Anthropologist Vania Smith-Oka Wins Global Citizenship Award

Author: Joanna Basile

Vania Smith-Oka

Vania Smith-Oka, assistant professor of anthropology at the University of Notre Dame, has been awarded the Center for Public Anthropology’s Ruth Benedict Global Citizenship Award—an honor granted to just one percent of faculty teaching introductory anthropology courses across the United States.

Smith-Oka was recognized for her involvement with the center’s Community Action Project (CAP), an online, interactive academic forum where students from Notre Dame and approximately 60 other universities and colleges share opinions about ethical issues within the field of anthropology.

“Professor Smith-Oka is to be commended for how she takes classroom knowledge and applies it to real-world challenges, thereby encouraging students to be responsible global citizens,” the award committee notes. “In actively addressing important ethical concerns within anthropology, Professor Smith-Oka is providing students with the thinking and writing skills needed for active citizenship.”

Encouraging Young Scholars

CAP students write newspaper-style op-ed pieces on various ethics questions within the field of anthropology and also have an opportunity to evaluate and rank the submissions of other students participating in the project. The top 20 letters are then sent off to public officials and intellectuals, Smith-Oka says.

Six of the students in her fall 2011 Fundamentals of Social and Cultural Anthropology course wrote opinions that placed in the top 20 out of more than 500 students across the United States and Canada, Smith-Oka says.

And such success is not unusual. In fact, Smith-Oka says, students from Notre Dame’s College of Arts and Letters “have consistently placed within the top 20 every time this competition takes place.”

The letters Smith-Oka’s CAP students wrote focused on the concept of human subjects. Specifically, they were asked to consider whether anthropological work should have a different set of ethical guidelines because of the intimate nature of the research and the importance of questions that can be answered through such intimacy.

Smith-Oka says she is proud of her students and honored to have been recognized for her involvement with the project.

“This award validates my teaching,” she says. “It shows that student engagement with issues beyond their comfort zone is possible.”

Recognizing the Marginalized

In her own scholarship, Smith-Oka specializes in medical anthropology and issues of reproduction, motherhood, physician-patient relationships, and access to healthcare for marginalized populations, especially women in the global south.
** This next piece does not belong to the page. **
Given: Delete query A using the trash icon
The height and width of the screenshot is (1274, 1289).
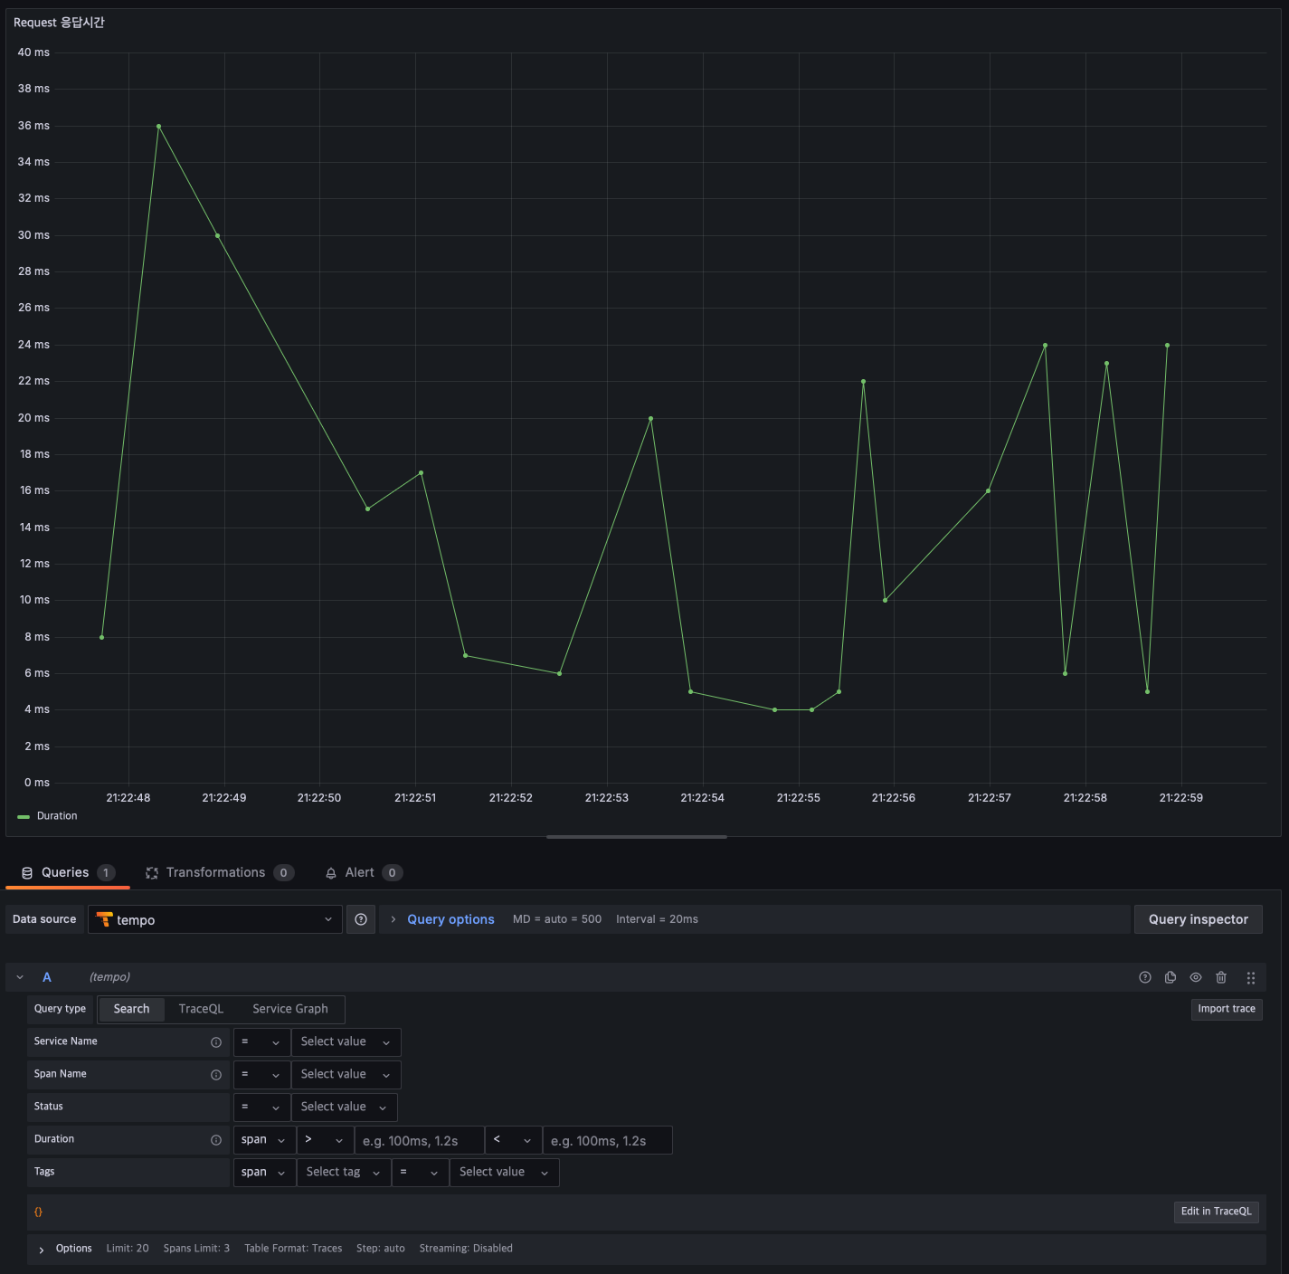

“I specifically research the ways that large-scale policies for health and/or development shape the experience and lives of mothers,” Smith-Oka says.
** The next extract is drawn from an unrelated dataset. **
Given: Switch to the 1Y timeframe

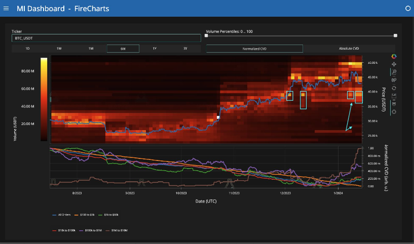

“My current research looks at the healthcare delivery for low-income women at an obstetrics ward in a public hospital in Mexico. Through ethnographic research on topics such as perceptions of risk, use and definition of medical space, and violence in birth, I answer questions about how ‘good’ and ‘bad’ mothers are created, managed, and defined.”

Smith-Oka says her research is inspired by a desire to give a voice to low-income women. She is particularly interested in how society’s classification of these women as “bad” mothers shapes their reproductive lives.

“Society’s determination of who fits the norm and who does not is based on arbitrary characteristics,” she says. “I find out how this definition emerges and then how it affects concepts such as good and bad mothers—which ultimately affects how these women are treated by larger institutions, such as healthcare.”